**YOUR GOAL:** The data below is to be repeated in full, exactly as given.
INFORMATION PROVIDED section start
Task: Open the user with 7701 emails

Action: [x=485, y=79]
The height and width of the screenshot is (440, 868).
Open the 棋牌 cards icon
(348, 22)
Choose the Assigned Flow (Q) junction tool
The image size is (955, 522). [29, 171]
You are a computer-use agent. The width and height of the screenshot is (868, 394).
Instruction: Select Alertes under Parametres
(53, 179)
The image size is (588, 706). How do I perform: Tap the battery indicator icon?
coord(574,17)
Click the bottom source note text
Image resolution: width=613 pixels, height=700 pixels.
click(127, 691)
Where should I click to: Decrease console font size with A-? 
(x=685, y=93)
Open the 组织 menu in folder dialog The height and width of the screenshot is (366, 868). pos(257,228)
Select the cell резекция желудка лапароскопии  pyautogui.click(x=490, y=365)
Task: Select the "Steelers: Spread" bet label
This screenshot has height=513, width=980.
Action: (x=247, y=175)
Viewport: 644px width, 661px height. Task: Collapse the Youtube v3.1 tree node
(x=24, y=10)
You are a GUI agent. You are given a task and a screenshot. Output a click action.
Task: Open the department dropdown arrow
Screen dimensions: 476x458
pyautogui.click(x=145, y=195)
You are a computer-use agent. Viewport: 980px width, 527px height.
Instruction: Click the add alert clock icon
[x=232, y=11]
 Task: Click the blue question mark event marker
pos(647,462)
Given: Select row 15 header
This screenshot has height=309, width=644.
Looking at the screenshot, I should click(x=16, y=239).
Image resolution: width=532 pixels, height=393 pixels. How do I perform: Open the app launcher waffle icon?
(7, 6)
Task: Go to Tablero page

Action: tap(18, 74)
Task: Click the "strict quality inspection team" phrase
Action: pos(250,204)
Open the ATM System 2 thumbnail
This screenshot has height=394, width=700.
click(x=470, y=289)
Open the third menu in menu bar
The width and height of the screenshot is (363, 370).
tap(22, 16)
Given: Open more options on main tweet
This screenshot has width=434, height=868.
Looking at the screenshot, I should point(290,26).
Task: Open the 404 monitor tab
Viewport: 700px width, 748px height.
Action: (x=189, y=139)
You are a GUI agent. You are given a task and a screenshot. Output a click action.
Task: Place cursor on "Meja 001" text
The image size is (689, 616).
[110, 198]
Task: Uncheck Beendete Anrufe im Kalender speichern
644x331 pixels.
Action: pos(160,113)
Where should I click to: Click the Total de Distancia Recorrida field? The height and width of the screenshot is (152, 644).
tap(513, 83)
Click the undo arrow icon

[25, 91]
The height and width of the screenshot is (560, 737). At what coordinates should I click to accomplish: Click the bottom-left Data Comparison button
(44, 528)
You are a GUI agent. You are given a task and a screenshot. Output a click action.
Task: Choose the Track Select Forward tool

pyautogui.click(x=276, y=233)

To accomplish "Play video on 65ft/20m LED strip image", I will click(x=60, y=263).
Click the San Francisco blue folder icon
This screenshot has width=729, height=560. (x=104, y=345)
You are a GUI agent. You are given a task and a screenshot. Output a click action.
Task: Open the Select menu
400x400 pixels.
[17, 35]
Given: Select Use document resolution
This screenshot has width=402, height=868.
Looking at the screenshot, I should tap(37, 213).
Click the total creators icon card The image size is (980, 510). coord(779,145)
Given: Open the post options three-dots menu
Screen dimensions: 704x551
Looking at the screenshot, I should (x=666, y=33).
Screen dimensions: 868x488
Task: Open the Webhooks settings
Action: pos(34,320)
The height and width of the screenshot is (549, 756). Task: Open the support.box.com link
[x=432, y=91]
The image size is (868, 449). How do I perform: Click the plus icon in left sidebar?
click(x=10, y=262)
INFORMATION PROVIDED section end
**RESPONSE TO THE EXERCISE:**
Task: Open the user with 7701 emails

Action: [x=485, y=79]
The height and width of the screenshot is (440, 868).
Open the 棋牌 cards icon
(348, 22)
Choose the Assigned Flow (Q) junction tool
The image size is (955, 522). [29, 171]
You are a computer-use agent. The width and height of the screenshot is (868, 394).
Instruction: Select Alertes under Parametres
(53, 179)
The image size is (588, 706). How do I perform: Tap the battery indicator icon?
coord(574,17)
Click the bottom source note text
Image resolution: width=613 pixels, height=700 pixels.
click(127, 691)
Where should I click to: Decrease console font size with A-? 
(x=685, y=93)
Open the 组织 menu in folder dialog The height and width of the screenshot is (366, 868). pos(257,228)
Select the cell резекция желудка лапароскопии  pyautogui.click(x=490, y=365)
Task: Select the "Steelers: Spread" bet label
This screenshot has height=513, width=980.
Action: (x=247, y=175)
Viewport: 644px width, 661px height. Task: Collapse the Youtube v3.1 tree node
(x=24, y=10)
You are a GUI agent. You are given a task and a screenshot. Output a click action.
Task: Open the department dropdown arrow
Screen dimensions: 476x458
pyautogui.click(x=145, y=195)
You are a computer-use agent. Viewport: 980px width, 527px height.
Instruction: Click the add alert clock icon
[x=232, y=11]
 Task: Click the blue question mark event marker
pos(647,462)
Given: Select row 15 header
This screenshot has height=309, width=644.
Looking at the screenshot, I should click(x=16, y=239).
Image resolution: width=532 pixels, height=393 pixels. How do I perform: Open the app launcher waffle icon?
(7, 6)
Task: Go to Tablero page

Action: tap(18, 74)
Task: Click the "strict quality inspection team" phrase
Action: pos(250,204)
Open the ATM System 2 thumbnail
This screenshot has height=394, width=700.
click(x=470, y=289)
Open the third menu in menu bar
The width and height of the screenshot is (363, 370).
tap(22, 16)
Given: Open more options on main tweet
This screenshot has width=434, height=868.
Looking at the screenshot, I should point(290,26).
Task: Open the 404 monitor tab
Viewport: 700px width, 748px height.
Action: (x=189, y=139)
You are a GUI agent. You are given a task and a screenshot. Output a click action.
Task: Place cursor on "Meja 001" text
The image size is (689, 616).
[110, 198]
Task: Uncheck Beendete Anrufe im Kalender speichern
644x331 pixels.
Action: pos(160,113)
Where should I click to: Click the Total de Distancia Recorrida field? The height and width of the screenshot is (152, 644).
tap(513, 83)
Click the undo arrow icon

[25, 91]
The height and width of the screenshot is (560, 737). At what coordinates should I click to accomplish: Click the bottom-left Data Comparison button
(44, 528)
You are a GUI agent. You are given a task and a screenshot. Output a click action.
Task: Choose the Track Select Forward tool

pyautogui.click(x=276, y=233)

To accomplish "Play video on 65ft/20m LED strip image", I will click(x=60, y=263).
Click the San Francisco blue folder icon
This screenshot has width=729, height=560. (x=104, y=345)
You are a GUI agent. You are given a task and a screenshot. Output a click action.
Task: Open the Select menu
400x400 pixels.
[17, 35]
Given: Select Use document resolution
This screenshot has width=402, height=868.
Looking at the screenshot, I should tap(37, 213).
Click the total creators icon card The image size is (980, 510). coord(779,145)
Given: Open the post options three-dots menu
Screen dimensions: 704x551
Looking at the screenshot, I should (x=666, y=33).
Screen dimensions: 868x488
Task: Open the Webhooks settings
Action: pos(34,320)
The height and width of the screenshot is (549, 756). Task: Open the support.box.com link
[x=432, y=91]
The image size is (868, 449). How do I perform: Click the plus icon in left sidebar?
click(x=10, y=262)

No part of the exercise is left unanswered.